Selected excerpt:
China’s National Meteorological Center on Monday issued its 34th rainstorm warning in the past 35 days.
The heavy, sustained rains have flooded dozens of cities across southern China, especially those along the Yangtze River. According to the country’s state broadcaster, 121 people had died or gone missing as of Friday.
Since early June, the monsoon rains have impacted over 19 million people and caused 41 billion yuan ($5.8 billion) in economic damage.
So far, China’s total precipitation this year has been 7% above an unspecified “past average,” and sits at the second-highest point after six months since 2013, according to the state-run Xinhua News Agency.
“This year, our country has seen sustained and frequent rainstorms and floods,” Wang Zhangli, an official with the Ministry of Water Resources, said at a press conference last week. “Many medium and small rivers have multiple and recurring floods. Regional rainstorms and floods are more intense than in the past.”
Despite the country witnessing its worst floods in decades, the State Flood Control and Drought Relief Headquarters has said that the number of people impacted by the extreme weather is 46% lower than the preceding five years’ average.
While it’s unclear how historic flooding could be impacting fewer people, Wang said the reduction may be attributed to the efforts of low-level workers ahead of the flood season “really paying off.”
Over 300 rivers across 19 provincial-level regions have experienced above-warning-level floods, and a dozen of these rivers have seen their most severe floods in recent history, according to the Ministry of Emergency Management.
The ministry had dispatched over 13,000 emergency personnel to hard-hit regions as of Friday.
The central government on Thursday declared the first Yangtze River flood of the year following prolonged rainfall over the upper reaches of the river. China’s Ministry of Water Resources reports that over 50,000 cubic meters of water were flowing into the reservoir of the Three Gorges Dam every second — more than double the rate of water flowing in just five days ago.

[Collected data]
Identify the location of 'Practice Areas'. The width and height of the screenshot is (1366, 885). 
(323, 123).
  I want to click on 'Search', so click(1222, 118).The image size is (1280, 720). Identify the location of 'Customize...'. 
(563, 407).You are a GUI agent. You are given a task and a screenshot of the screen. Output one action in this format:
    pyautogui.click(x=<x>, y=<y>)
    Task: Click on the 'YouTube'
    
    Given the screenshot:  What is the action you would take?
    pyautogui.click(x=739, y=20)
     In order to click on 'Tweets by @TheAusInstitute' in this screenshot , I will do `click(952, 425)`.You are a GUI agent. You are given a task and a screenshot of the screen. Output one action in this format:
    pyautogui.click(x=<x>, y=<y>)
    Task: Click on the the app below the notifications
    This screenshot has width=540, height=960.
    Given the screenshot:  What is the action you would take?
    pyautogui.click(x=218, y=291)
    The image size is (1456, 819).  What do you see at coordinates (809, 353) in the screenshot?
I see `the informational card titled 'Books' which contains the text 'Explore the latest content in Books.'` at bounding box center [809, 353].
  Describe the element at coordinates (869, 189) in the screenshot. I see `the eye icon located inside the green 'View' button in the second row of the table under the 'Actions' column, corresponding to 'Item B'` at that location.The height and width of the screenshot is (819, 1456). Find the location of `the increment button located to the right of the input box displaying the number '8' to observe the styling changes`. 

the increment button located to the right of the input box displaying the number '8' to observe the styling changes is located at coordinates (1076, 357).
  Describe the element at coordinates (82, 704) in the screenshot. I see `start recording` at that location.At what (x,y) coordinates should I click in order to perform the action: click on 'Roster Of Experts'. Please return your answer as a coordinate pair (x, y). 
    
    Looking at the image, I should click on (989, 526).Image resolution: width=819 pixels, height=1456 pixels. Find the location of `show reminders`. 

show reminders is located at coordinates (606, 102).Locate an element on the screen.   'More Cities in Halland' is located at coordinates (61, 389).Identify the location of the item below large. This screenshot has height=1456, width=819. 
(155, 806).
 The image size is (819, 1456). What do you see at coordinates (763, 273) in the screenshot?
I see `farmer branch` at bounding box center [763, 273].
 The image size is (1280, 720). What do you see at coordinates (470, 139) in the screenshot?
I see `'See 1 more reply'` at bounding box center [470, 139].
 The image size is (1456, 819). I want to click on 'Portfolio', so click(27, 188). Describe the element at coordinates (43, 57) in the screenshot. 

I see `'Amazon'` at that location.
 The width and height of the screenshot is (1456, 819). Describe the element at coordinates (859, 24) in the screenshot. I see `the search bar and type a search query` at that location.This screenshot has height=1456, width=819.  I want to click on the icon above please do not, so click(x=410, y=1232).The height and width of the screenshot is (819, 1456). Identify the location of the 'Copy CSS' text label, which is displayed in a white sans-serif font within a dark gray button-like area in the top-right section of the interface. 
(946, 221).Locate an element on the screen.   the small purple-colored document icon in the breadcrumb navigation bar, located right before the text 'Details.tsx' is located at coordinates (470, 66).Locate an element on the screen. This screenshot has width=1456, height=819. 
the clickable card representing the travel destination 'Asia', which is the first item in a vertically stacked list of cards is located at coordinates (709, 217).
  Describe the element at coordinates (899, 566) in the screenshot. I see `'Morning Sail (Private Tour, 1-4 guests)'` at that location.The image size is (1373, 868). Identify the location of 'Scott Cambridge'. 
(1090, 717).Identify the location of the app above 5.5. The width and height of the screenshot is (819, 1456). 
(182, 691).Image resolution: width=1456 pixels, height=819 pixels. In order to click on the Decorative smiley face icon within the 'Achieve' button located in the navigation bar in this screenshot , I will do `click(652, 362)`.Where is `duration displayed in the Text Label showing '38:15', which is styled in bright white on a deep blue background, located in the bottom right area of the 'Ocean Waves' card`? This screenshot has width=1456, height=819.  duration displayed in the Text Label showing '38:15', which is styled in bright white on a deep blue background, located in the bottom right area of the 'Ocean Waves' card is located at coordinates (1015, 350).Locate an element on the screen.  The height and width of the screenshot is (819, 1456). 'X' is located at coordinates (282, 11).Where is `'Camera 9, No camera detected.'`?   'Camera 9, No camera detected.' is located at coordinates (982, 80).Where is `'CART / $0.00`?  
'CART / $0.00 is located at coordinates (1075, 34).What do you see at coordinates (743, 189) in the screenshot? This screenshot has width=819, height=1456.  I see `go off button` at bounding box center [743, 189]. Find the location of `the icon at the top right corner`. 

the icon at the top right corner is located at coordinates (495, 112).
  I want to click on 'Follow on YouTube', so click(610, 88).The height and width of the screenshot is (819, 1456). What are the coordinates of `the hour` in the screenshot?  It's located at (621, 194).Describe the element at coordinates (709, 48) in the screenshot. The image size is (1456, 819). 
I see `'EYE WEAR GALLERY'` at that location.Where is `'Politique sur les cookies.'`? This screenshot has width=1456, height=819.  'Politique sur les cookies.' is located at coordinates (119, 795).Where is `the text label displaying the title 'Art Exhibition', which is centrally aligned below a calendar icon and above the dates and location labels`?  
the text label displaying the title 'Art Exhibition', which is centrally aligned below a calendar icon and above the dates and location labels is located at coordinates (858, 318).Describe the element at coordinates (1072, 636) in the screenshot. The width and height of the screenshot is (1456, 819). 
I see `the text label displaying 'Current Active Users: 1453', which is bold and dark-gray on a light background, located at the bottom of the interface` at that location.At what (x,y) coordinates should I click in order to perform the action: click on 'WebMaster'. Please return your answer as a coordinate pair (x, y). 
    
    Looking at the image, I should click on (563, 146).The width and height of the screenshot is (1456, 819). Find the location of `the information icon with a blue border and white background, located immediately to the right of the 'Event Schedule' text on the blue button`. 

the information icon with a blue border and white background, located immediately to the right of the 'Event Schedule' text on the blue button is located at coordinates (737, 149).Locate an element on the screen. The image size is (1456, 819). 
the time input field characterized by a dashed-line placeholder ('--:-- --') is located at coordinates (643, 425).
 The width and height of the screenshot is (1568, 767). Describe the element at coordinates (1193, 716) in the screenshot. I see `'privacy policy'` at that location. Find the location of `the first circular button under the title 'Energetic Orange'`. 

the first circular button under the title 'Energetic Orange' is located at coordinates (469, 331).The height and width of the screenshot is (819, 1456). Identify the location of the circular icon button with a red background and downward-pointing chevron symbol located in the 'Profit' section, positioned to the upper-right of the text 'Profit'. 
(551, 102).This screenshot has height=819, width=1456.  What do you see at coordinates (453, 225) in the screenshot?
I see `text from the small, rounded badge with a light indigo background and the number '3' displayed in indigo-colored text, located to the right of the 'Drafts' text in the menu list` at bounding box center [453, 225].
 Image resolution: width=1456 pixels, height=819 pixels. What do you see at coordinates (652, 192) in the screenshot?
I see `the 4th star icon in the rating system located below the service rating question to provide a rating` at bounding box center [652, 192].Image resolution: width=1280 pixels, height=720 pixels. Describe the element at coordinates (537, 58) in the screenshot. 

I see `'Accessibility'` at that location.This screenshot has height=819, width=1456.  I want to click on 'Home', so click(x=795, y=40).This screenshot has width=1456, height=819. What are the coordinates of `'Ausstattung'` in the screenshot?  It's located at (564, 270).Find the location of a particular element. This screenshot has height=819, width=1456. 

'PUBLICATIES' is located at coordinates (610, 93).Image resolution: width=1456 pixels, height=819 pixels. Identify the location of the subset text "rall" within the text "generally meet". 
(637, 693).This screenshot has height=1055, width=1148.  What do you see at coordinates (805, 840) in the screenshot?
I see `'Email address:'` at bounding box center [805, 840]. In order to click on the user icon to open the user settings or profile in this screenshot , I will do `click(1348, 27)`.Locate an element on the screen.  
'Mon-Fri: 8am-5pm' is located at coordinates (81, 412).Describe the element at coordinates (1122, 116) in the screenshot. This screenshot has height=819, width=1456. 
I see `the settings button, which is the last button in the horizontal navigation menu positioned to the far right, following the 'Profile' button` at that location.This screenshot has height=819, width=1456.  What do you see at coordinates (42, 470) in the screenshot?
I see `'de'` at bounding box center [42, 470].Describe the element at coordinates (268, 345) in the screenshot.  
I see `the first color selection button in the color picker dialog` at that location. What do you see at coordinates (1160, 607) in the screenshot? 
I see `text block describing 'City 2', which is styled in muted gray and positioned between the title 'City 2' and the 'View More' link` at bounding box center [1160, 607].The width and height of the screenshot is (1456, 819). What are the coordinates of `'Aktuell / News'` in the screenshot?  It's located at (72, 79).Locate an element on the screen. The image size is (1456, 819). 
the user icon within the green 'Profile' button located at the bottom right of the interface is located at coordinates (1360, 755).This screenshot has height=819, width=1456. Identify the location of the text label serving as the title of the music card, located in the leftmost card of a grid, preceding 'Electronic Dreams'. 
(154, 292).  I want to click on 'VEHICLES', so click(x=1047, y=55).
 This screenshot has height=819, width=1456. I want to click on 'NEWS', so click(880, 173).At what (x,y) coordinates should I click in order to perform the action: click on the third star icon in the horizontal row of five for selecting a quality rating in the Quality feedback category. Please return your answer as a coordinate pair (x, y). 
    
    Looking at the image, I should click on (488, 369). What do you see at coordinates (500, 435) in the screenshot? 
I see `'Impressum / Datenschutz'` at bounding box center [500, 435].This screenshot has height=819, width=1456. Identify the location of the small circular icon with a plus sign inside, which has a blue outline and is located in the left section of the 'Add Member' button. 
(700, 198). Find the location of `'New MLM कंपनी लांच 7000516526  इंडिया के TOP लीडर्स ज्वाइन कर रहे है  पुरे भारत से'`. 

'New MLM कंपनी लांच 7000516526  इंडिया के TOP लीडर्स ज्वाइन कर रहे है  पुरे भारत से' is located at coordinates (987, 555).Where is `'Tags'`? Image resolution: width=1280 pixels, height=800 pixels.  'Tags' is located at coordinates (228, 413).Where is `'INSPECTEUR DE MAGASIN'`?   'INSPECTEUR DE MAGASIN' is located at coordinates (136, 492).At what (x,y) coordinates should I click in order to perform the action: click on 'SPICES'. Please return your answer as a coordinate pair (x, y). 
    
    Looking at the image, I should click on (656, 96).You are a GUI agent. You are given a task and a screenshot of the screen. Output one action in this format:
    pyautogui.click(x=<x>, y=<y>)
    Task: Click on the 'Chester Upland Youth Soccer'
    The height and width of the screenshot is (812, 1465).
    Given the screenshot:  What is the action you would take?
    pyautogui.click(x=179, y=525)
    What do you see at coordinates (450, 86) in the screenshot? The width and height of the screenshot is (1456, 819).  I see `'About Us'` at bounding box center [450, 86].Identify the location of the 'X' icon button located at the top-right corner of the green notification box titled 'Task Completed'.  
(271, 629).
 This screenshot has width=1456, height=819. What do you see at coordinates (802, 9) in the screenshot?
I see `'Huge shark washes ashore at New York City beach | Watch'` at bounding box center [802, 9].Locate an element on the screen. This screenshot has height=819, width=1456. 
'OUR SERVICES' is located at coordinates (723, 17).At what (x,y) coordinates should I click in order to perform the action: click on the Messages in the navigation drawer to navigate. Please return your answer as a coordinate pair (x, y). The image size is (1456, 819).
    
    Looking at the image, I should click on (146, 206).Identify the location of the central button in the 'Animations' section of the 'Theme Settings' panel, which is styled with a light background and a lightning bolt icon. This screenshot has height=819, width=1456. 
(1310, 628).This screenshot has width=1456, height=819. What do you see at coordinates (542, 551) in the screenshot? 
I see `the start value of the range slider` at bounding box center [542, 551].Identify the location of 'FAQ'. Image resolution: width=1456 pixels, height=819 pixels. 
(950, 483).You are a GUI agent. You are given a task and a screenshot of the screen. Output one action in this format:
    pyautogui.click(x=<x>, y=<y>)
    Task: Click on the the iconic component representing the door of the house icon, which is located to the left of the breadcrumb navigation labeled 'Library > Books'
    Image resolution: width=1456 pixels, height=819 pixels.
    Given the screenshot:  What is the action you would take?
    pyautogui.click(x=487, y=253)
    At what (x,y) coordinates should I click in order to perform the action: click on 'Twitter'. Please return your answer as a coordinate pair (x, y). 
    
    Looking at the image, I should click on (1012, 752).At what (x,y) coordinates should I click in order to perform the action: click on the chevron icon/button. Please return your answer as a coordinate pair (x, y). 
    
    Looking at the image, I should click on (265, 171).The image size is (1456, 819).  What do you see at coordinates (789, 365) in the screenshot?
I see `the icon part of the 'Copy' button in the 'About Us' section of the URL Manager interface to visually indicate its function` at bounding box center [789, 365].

Action item: Can you resume the article on China's summer floods along the Yangtze, picking up right after its last sentence?

Reply:
In anticipation of sustained heavy rainfall, authorities a week ago ordered that the dam’s floodgates be opened for the first time this year: They were reportedly discharging 35,000 cubic meters of water per second.
Directly downstream from the Three Gorges are several cities in central China’s Hubei province. Many of them, including Yichang with its several million inhabitants, have been inundated in the past week. In videos circulating on China’s social media platforms, deadly floods have been crumbling houses and sweeping away roads in the region.
Officials in Wuhan, Hubei’s capital, upgraded the city’s flood warning level on Monday. “Currently, (we are) experiencing disastrous weather,” the notice said. “(We’d like to) remind all residents that it’s better not to go outside.”
Wuhan, a city still recovering from being ravaged by the coronavirus, is where the Yangtze and Han rivers converge, and a number of land reclamation projects may have made the province more susceptible to floods.
Apart from Hubei, the southwestern municipality of Chongqing and the central Hunan province upgraded their flood-prevention warnings on Monday. Both regions, which also lie along the Yangtze River, are expecting continued rainfall in the coming week.
Editor: David Paulk.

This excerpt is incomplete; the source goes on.